_WHAT IS EXPECTED_
Reproduce every one of the following items verbatim, without any alteration.

_RECORDS SHOWN_
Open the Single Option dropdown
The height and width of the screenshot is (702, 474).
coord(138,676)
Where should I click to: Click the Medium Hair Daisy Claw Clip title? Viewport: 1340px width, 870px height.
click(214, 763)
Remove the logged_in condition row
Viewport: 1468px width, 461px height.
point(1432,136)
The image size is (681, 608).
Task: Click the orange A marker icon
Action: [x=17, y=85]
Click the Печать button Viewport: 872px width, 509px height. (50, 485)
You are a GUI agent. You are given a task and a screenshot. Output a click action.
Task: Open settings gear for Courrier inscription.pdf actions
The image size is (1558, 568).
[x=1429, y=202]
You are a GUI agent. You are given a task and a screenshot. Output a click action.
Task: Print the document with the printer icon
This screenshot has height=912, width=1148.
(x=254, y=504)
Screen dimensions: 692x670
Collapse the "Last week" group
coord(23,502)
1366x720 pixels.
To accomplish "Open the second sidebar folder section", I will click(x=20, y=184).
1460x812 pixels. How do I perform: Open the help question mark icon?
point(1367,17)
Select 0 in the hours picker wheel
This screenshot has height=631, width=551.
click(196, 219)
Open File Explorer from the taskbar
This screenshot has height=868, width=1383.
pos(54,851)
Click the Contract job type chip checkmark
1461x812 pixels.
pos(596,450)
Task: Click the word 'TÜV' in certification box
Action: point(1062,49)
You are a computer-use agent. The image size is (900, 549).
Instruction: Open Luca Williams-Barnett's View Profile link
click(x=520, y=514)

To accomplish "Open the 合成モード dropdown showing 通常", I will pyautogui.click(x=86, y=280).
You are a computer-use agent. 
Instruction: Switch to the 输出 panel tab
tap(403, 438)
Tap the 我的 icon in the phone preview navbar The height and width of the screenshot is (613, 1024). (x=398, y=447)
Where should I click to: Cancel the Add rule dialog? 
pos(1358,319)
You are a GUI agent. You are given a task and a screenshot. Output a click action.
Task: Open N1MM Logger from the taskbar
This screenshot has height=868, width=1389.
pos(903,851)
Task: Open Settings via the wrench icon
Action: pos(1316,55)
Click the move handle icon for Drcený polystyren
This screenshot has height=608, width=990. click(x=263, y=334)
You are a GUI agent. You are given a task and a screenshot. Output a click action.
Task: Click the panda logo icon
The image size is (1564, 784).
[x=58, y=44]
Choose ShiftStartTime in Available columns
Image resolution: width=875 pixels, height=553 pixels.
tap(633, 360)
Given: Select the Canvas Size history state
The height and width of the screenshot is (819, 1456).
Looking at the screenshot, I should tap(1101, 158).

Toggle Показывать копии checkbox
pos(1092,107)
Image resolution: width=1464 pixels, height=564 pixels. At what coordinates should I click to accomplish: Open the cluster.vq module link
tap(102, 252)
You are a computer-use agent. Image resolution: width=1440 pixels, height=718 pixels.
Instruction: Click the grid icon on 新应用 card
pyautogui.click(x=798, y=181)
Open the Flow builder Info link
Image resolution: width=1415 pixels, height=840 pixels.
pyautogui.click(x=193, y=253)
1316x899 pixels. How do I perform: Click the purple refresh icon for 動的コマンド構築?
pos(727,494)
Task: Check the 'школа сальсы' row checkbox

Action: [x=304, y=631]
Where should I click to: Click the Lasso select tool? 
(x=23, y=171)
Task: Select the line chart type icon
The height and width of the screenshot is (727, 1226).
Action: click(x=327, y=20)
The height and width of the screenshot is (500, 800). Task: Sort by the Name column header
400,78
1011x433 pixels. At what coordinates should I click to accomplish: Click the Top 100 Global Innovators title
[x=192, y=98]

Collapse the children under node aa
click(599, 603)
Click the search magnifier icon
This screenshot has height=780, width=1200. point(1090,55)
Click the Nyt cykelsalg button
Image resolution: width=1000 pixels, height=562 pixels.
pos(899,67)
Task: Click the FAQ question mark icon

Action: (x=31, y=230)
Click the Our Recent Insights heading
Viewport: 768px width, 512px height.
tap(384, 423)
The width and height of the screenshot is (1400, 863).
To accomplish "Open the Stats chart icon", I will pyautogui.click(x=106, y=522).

_FINISHED ANSWER_
Open the Single Option dropdown
The height and width of the screenshot is (702, 474).
coord(138,676)
Where should I click to: Click the Medium Hair Daisy Claw Clip title? Viewport: 1340px width, 870px height.
click(214, 763)
Remove the logged_in condition row
Viewport: 1468px width, 461px height.
point(1432,136)
The image size is (681, 608).
Task: Click the orange A marker icon
Action: [x=17, y=85]
Click the Печать button Viewport: 872px width, 509px height. (50, 485)
You are a GUI agent. You are given a task and a screenshot. Output a click action.
Task: Open settings gear for Courrier inscription.pdf actions
The image size is (1558, 568).
[x=1429, y=202]
You are a GUI agent. You are given a task and a screenshot. Output a click action.
Task: Print the document with the printer icon
This screenshot has height=912, width=1148.
(x=254, y=504)
Screen dimensions: 692x670
Collapse the "Last week" group
coord(23,502)
1366x720 pixels.
To accomplish "Open the second sidebar folder section", I will click(x=20, y=184).
1460x812 pixels. How do I perform: Open the help question mark icon?
point(1367,17)
Select 0 in the hours picker wheel
This screenshot has height=631, width=551.
click(196, 219)
Open File Explorer from the taskbar
This screenshot has height=868, width=1383.
pos(54,851)
Click the Contract job type chip checkmark
1461x812 pixels.
pos(596,450)
Task: Click the word 'TÜV' in certification box
Action: point(1062,49)
You are a computer-use agent. The image size is (900, 549).
Instruction: Open Luca Williams-Barnett's View Profile link
click(x=520, y=514)

To accomplish "Open the 合成モード dropdown showing 通常", I will pyautogui.click(x=86, y=280).
You are a computer-use agent. 
Instruction: Switch to the 输出 panel tab
tap(403, 438)
Tap the 我的 icon in the phone preview navbar The height and width of the screenshot is (613, 1024). (x=398, y=447)
Where should I click to: Cancel the Add rule dialog? 
pos(1358,319)
You are a GUI agent. You are given a task and a screenshot. Output a click action.
Task: Open N1MM Logger from the taskbar
This screenshot has height=868, width=1389.
pos(903,851)
Task: Open Settings via the wrench icon
Action: pos(1316,55)
Click the move handle icon for Drcený polystyren
This screenshot has height=608, width=990. click(x=263, y=334)
You are a GUI agent. You are given a task and a screenshot. Output a click action.
Task: Click the panda logo icon
The image size is (1564, 784).
[x=58, y=44]
Choose ShiftStartTime in Available columns
Image resolution: width=875 pixels, height=553 pixels.
tap(633, 360)
Given: Select the Canvas Size history state
The height and width of the screenshot is (819, 1456).
Looking at the screenshot, I should tap(1101, 158).

Toggle Показывать копии checkbox
pos(1092,107)
Image resolution: width=1464 pixels, height=564 pixels. At what coordinates should I click to accomplish: Open the cluster.vq module link
tap(102, 252)
You are a computer-use agent. Image resolution: width=1440 pixels, height=718 pixels.
Instruction: Click the grid icon on 新应用 card
pyautogui.click(x=798, y=181)
Open the Flow builder Info link
Image resolution: width=1415 pixels, height=840 pixels.
pyautogui.click(x=193, y=253)
1316x899 pixels. How do I perform: Click the purple refresh icon for 動的コマンド構築?
pos(727,494)
Task: Check the 'школа сальсы' row checkbox

Action: [x=304, y=631]
Where should I click to: Click the Lasso select tool? 
(x=23, y=171)
Task: Select the line chart type icon
The height and width of the screenshot is (727, 1226).
Action: click(x=327, y=20)
The height and width of the screenshot is (500, 800). Task: Sort by the Name column header
400,78
1011x433 pixels. At what coordinates should I click to accomplish: Click the Top 100 Global Innovators title
[x=192, y=98]

Collapse the children under node aa
click(599, 603)
Click the search magnifier icon
This screenshot has height=780, width=1200. point(1090,55)
Click the Nyt cykelsalg button
Image resolution: width=1000 pixels, height=562 pixels.
pos(899,67)
Task: Click the FAQ question mark icon

Action: (x=31, y=230)
Click the Our Recent Insights heading
Viewport: 768px width, 512px height.
tap(384, 423)
The width and height of the screenshot is (1400, 863).
To accomplish "Open the Stats chart icon", I will pyautogui.click(x=106, y=522).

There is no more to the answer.